Yesterday, mercifully, there were no boats cruising the canal, and this was a mercy because local boaters spend all winter proving they are "old hands" in the neighborhood by yelling greetings to the hard of hearing Prudence, who barks back incomprehension in the stentorian tones of the Bronx. When I used to work nights (by choice, curiously enough) I was frequently dragged back from the arms of the sweet patron of the peaceful hour, as the poet has it,by Prudence carrying on a whispered conversation.

Thanksgiving morning I learned, by virtue of megaphone eavesdropping of plans put in motion for family fun far from snowdrifts. "I'm going to Paradise!" was the call across the canal from one neighbor to Prudence. One could only wish for such luck, on a less charitably inclined day, but all it actually means is that the family will be going to eat at Parrotdise, a local restaurant who's offerings are washed down by Big Pecker Parrot wines, which gives an idea of how they grill blacken and fry their fish. Non vintage, I 'm sure.

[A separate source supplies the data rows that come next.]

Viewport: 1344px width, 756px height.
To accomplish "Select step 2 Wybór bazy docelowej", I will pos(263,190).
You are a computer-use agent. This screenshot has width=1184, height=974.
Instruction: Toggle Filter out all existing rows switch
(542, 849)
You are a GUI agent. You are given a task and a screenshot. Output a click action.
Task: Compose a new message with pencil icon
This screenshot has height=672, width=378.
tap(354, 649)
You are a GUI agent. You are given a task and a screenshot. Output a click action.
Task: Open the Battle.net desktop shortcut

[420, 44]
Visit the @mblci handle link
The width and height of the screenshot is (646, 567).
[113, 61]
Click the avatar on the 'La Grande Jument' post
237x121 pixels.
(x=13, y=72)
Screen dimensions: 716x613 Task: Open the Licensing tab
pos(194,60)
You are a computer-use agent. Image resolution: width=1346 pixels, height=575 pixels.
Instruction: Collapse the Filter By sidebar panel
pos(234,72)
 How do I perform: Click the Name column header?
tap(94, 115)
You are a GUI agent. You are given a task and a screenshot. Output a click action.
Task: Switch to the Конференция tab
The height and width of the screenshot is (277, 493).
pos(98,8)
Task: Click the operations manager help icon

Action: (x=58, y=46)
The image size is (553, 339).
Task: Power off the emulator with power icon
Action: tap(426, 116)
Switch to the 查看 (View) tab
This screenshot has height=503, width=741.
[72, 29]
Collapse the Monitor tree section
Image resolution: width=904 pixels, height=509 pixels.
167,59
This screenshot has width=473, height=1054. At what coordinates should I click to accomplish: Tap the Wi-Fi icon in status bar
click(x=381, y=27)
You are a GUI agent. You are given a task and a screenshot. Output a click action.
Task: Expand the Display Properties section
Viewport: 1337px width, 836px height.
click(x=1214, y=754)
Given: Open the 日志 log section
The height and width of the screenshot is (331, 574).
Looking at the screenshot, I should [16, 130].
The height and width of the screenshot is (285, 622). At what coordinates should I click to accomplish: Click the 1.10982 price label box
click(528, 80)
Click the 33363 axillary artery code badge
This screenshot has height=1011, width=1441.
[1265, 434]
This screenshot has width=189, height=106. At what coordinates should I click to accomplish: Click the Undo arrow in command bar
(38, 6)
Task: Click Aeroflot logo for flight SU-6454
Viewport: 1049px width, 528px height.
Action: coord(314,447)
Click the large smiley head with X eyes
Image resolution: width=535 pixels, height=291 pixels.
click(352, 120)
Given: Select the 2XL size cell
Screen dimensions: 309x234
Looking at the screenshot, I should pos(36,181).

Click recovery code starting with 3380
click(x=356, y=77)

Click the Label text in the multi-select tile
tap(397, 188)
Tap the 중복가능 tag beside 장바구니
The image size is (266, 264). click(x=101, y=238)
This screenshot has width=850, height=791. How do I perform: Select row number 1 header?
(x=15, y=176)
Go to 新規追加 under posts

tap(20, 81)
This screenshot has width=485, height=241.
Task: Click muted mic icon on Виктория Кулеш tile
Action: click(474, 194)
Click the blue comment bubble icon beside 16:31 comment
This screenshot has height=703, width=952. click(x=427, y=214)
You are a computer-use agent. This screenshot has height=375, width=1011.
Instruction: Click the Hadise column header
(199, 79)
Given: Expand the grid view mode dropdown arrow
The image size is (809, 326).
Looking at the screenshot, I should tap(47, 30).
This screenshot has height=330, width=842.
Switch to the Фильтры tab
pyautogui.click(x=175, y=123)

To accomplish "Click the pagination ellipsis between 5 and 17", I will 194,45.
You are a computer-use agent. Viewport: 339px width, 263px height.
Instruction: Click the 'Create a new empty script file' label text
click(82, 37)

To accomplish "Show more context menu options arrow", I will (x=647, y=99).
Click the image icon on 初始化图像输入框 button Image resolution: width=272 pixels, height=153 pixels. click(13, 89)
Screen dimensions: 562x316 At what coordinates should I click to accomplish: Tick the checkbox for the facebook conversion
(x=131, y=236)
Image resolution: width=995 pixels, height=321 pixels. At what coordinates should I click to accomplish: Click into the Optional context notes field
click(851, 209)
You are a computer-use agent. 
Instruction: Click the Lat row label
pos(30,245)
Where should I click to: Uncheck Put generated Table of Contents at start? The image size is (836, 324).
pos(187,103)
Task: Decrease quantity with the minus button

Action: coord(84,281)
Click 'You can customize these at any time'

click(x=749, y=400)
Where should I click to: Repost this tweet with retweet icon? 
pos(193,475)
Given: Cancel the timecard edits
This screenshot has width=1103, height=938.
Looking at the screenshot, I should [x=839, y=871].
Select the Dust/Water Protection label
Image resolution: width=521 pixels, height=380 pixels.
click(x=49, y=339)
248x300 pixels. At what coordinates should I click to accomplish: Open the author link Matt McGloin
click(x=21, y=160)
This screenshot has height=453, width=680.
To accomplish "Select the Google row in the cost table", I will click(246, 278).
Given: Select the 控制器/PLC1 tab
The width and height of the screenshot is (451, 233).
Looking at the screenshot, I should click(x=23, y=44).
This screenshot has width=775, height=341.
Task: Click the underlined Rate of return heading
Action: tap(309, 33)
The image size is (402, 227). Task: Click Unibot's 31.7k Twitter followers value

Prudence brings a smile to my lips when she bawls out a greeting or a comment on the vegetative growth in a friend's garden. She is a symbol of the village-like nature of life in the Lower Keys, of a time when people really did care about their neighbors, not just out of benevolence perhaps, but out of boredom when the news was constant and neighborliness was part of the local tree of gossip. I will miss her bawled banalties when they are silenced by the passage of time. Life in the keys makes one grateful for the weirdest things.